Dataset records:
"""

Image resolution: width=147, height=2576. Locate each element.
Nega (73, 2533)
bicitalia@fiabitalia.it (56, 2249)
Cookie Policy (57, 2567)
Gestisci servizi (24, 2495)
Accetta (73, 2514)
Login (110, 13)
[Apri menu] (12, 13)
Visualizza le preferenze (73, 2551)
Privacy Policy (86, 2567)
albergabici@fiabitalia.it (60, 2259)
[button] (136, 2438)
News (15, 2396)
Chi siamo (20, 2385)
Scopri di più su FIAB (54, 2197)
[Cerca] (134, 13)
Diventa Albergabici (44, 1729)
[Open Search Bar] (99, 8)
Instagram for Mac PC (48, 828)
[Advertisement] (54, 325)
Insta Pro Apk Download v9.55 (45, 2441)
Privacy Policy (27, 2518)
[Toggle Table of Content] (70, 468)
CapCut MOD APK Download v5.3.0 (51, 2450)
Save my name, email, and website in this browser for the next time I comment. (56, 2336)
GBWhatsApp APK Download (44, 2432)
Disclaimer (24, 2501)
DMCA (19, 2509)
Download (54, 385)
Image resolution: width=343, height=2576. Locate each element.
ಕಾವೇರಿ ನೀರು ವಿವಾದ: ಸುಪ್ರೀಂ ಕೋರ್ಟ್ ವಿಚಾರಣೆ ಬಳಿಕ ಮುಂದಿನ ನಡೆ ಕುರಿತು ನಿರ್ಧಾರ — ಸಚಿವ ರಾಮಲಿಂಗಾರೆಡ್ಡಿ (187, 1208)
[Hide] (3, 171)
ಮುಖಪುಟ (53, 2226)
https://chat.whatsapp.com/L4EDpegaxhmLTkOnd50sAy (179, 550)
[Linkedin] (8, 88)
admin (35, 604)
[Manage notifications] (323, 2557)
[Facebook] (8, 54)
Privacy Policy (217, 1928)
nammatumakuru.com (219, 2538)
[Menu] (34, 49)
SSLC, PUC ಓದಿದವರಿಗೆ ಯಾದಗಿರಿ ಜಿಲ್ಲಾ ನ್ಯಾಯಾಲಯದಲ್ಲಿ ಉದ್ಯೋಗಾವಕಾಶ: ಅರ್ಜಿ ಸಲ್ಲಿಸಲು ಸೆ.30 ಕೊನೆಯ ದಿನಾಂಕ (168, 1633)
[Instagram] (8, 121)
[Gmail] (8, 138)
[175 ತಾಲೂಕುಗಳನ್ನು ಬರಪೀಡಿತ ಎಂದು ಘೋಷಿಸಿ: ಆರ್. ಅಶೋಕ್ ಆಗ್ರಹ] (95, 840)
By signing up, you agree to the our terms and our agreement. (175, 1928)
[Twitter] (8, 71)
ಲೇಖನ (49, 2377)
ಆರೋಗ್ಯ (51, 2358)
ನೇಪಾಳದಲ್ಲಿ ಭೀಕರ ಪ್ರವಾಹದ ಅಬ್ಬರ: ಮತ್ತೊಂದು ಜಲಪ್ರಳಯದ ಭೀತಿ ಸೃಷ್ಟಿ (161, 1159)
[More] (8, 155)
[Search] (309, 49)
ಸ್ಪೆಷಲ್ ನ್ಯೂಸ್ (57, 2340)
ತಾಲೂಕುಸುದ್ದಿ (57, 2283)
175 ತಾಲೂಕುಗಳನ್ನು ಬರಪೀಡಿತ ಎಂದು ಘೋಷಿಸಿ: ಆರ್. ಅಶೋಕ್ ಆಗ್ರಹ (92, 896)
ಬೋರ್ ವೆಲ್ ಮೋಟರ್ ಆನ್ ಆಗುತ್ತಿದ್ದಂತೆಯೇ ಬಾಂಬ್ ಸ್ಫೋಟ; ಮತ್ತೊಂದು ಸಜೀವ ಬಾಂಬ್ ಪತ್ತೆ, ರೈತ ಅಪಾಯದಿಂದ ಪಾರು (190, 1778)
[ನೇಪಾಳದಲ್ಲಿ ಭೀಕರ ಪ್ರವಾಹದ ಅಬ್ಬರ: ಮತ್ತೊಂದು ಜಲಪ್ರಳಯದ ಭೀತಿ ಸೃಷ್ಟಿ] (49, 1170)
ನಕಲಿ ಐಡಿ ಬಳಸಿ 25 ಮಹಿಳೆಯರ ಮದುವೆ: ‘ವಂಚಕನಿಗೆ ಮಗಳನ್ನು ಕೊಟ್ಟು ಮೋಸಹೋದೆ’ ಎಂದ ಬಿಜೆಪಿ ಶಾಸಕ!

"""

From the entries above, print the lines beginning at the one with "albergabici@fiabitalia.it (60, 2259)" and stopping after the one with "SSLC, PUC ಓದಿದವರಿಗೆ", exactly as written and with nothing else.

*Completed exercise*:
albergabici@fiabitalia.it (60, 2259)
[button] (136, 2438)
News (15, 2396)
Chi siamo (20, 2385)
Scopri di più su FIAB (54, 2197)
[Cerca] (134, 13)
Diventa Albergabici (44, 1729)
[Open Search Bar] (99, 8)
Instagram for Mac PC (48, 828)
[Advertisement] (54, 325)
Insta Pro Apk Download v9.55 (45, 2441)
Privacy Policy (27, 2518)
[Toggle Table of Content] (70, 468)
CapCut MOD APK Download v5.3.0 (51, 2450)
Save my name, email, and website in this browser for the next time I comment. (56, 2336)
GBWhatsApp APK Download (44, 2432)
Disclaimer (24, 2501)
DMCA (19, 2509)
Download (54, 385)
Image resolution: width=343, height=2576. Locate each element.
ಕಾವೇರಿ ನೀರು ವಿವಾದ: ಸುಪ್ರೀಂ ಕೋರ್ಟ್ ವಿಚಾರಣೆ ಬಳಿಕ ಮುಂದಿನ ನಡೆ ಕುರಿತು ನಿರ್ಧಾರ — ಸಚಿವ ರಾಮಲಿಂಗಾರೆಡ್ಡಿ (187, 1208)
[Hide] (3, 171)
ಮುಖಪುಟ (53, 2226)
https://chat.whatsapp.com/L4EDpegaxhmLTkOnd50sAy (179, 550)
[Linkedin] (8, 88)
admin (35, 604)
[Manage notifications] (323, 2557)
[Facebook] (8, 54)
Privacy Policy (217, 1928)
nammatumakuru.com (219, 2538)
[Menu] (34, 49)
SSLC, PUC ಓದಿದವರಿಗೆ ಯಾದಗಿರಿ ಜಿಲ್ಲಾ ನ್ಯಾಯಾಲಯದಲ್ಲಿ ಉದ್ಯೋಗಾವಕಾಶ: ಅರ್ಜಿ ಸಲ್ಲಿಸಲು ಸೆ.30 ಕೊನೆಯ ದಿನಾಂಕ (168, 1633)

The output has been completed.